Senza nulla togliere ai percorsi effettuati in questi nove giorni, la degna conclusione della Via Francigena è l’attraversamento del centro di Roma. Passando per Campo Marzio, sfiorando Piazza Navona, salendo su Via IV Novembre siamo transitati di fronte al Quirinale e proseguendo per Via XX Settembre siamo arrivati a Piazza Esedra e finalmente alla Stazione Termini. E’ un percorso meraviglioso anche se l’affollamento dei turisti nelle piccole strade del centro non rende agevole pedalare con le bici. Alla stazione abbiamo riconsegnato le bici prese a noleggio. Alcuni di noi hanno preso la “navetta” per tornare a Siena e riprendere le loro auto. Altri, come me, si sono recati ai mezzi pubblici per tornare alle loro abitazioni. Io non sono fatto per i convenevoli, saluto (troppo!) affrettatamente i miei compagni di viaggio e mi avvio verso la stazione. La frenesia per le emozioni vissute e il desiderio di tornare a casa mi avevano, inconsapevolmente, messo una certa ansia.

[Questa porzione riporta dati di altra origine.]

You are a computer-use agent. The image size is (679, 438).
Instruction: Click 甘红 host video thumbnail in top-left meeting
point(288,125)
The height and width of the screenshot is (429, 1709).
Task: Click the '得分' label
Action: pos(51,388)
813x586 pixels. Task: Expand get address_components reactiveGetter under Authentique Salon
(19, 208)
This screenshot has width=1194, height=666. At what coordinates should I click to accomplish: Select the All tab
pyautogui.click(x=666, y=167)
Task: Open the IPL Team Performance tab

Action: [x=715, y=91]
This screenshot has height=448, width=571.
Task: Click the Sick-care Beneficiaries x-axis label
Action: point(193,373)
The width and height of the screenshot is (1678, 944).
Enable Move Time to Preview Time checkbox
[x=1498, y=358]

Dopo nove giorni di cammino avevo bisogno di “staccare”.
In ogni caso sono stati nove giorni stupefacenti anche per la compagnia che ho avuto e, soprattutto per le nostre guide che, come sempre, hanno dimostrato una professionalità e una competenza eccezionali. Grazie a tutti i cicloturisti. Grazie a Paolo, Danilo e Marcello. Grazie alle nostre guide per la loro professionalità e per la scelta dei percorsi.
Mi sarebbe piaciuto tornare a Roseto degli Abruzzi con la ferrovia Roma-Pescara, ma ho saputo che c’erano interruzioni che obbligavano a diverse trasbordi in pullman. E’ una linea ferroviaria un po' antiquata, ma proprio per questo molto affascinante, che attraversa l’Appennino Centrale transitando in località isolate e vallate incontaminate. Mi dispiace ma sono costretto a prendere l’autolinea regionale che mi porta in Abruzzo tramite l’autostrada Roma-Teramo.
Quando sono sul pullman mi accorgo che per la fretta, ma forse più per l’emozione, questa mattina mi sono dimenticato di azionare l’app di “wikiloc” oggi, quindi, non mi è possibile scaricare la planimetria della tappa. Durante il viaggio nel Pullman ho la possibilità di ripensare all’ennesima scarpinata lungo la Via Francigena che per me resta sempre il simbolo dei “Cammini” storici.